Replies are listed 'Best First'.
Re: exec vs. backtick-and-assign performance
by Joost (Canon) on Nov 12, 2006 at 11:05 UTC
    note that backticks will have to wait for the program to finish and all buffers to be flushed before giving the output, while exec() will just switch to the new program and should be inherently faster than backticks; backticks uses pipes / fork / exec (oh yes, and the shell, as jwkrahn said) to accomplish its magic.

    Also note that the two programs aren't at all equivalent, since a successful call to exec() never returns. (You probably know that, but still).

      It still seems odd to me that the code called by exec() runs basically instantly while using backticks it literally takes several minutes to complete the task and print the output. There must be something I'm overlooking.

      From what you said, it sounds like backticks actually use the exec() function -- unless you meant something else. Is that the case?

      "the two programs aren't at all equivalent, since a successful call to exec() never returns. (You probably know that, but still)."
      Yeah, I was aware of that, and that's one of the reasons I tried the backticks first (in case I ended up doing more after running the shell command). It looks like I'll just have to make sure running that command is the absolute last thing the script does, unless I want to either write a lot more code to get the same result as intended with backticks (but faster) or suffer some really unacceptable performance lags on a simple admin script.

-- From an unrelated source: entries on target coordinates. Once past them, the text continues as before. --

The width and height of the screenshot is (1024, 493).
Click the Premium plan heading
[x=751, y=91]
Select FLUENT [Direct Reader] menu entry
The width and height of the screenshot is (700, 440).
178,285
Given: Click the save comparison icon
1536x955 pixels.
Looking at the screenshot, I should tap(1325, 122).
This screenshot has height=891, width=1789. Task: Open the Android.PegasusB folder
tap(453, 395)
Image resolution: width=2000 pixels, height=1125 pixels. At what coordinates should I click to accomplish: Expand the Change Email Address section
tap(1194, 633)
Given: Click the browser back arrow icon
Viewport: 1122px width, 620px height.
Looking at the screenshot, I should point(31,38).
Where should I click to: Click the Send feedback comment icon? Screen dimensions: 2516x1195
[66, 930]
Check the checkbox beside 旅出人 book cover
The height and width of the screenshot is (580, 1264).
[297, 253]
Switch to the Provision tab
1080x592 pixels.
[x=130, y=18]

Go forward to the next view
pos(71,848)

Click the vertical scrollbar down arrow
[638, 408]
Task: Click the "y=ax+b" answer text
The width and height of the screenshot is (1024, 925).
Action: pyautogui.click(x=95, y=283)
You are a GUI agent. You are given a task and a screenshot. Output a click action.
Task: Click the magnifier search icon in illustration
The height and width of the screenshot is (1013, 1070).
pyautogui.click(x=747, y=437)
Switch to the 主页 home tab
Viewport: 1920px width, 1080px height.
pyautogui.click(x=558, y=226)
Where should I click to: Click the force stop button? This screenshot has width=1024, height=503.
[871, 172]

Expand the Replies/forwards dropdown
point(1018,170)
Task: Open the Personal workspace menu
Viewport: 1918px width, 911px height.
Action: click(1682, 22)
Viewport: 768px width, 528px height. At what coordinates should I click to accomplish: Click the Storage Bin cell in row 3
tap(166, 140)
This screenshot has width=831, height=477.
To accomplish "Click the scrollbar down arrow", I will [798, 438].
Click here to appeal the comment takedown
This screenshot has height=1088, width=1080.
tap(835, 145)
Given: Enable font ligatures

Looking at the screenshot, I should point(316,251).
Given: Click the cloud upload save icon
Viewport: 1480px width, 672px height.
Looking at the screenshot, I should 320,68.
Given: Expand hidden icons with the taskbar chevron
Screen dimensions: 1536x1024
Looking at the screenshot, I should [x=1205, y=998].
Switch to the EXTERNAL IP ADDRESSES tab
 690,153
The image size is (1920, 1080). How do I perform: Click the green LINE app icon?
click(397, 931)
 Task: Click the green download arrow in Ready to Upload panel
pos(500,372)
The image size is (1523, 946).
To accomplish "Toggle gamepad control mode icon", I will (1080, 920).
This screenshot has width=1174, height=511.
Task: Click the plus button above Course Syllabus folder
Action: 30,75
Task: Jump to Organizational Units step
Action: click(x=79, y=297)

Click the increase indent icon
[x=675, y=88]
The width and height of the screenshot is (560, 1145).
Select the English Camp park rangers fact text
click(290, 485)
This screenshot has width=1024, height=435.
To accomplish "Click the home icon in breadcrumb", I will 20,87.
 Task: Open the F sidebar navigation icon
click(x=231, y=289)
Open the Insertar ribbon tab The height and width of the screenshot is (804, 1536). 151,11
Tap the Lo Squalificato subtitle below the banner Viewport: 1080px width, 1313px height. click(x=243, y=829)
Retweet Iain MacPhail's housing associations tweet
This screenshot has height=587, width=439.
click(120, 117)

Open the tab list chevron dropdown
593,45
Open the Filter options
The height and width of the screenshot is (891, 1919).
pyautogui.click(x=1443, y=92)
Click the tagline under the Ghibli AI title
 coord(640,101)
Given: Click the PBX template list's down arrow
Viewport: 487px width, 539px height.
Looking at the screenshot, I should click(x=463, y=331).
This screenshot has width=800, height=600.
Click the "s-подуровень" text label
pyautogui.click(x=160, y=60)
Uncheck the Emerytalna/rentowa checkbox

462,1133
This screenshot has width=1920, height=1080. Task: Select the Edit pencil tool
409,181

      print substr("Just another Perl hacker", 0, -2);
      - apotheon
      CopyWrite Chad Perrin

        How long does it take to run the command manually? It might just take very long to finish.

        backticks will wait for the program to end before returning the output, so if the program just takes a long time to stop, you won't see any output since you're capturing it with the backticks. exec will just replace the current program with the new one, so any output of the command will be printed immediately, even if the program is still running.

        by the way, if you're not doing anything with the output except printing you could also use system(), which doesn't capture the program's output, so any output will also be printed immediately (while the program is running, before system() returns).

        About backticks using exec() - exec() is the only way to start a new program in unix. system(), backtics, piped open etc all use exec() behind the scenes. Calls that execute a command and return do a fork first, then call exec() in the child process. That's why exec() should always be the fastest. Not that you'd normally notice the speed difference - fork() is pretty fast (it has to be - it's the only way to start a new process).

Re: exec vs. backtick-and-assign performance
by jwkrahn (Monsignor) on Nov 12, 2006 at 09:18 UTC
    The only difference I can see is that exec runs the command directly while the backticks invoke the shell and the shell runs the command.

    If you want the command's STDOUT then try using open like:

    my $output = do { open my $fh, '-|', '/etc/init.d/networking', 'restart' or die "Can +not open pipe from '/etc/init.d/networking' $!"; local $/; <$fh> };
Re: exec vs. backtick-and-assign performance
by sgifford (Prior) on Nov 13, 2006 at 03:41 UTC
    That's very odd. While backticks will be slower than exec, it shouldn't be that much slower; definitely less than a 1-second difference unless there's a lot of output.

    Try tracing the program's execution with strace or truss to see what's happening differently between the two.

    It's possible that something in the script is detecting that it's run from the command-line (by noticing that STDIN is a terminal) and doing it's work in the background, or something like that.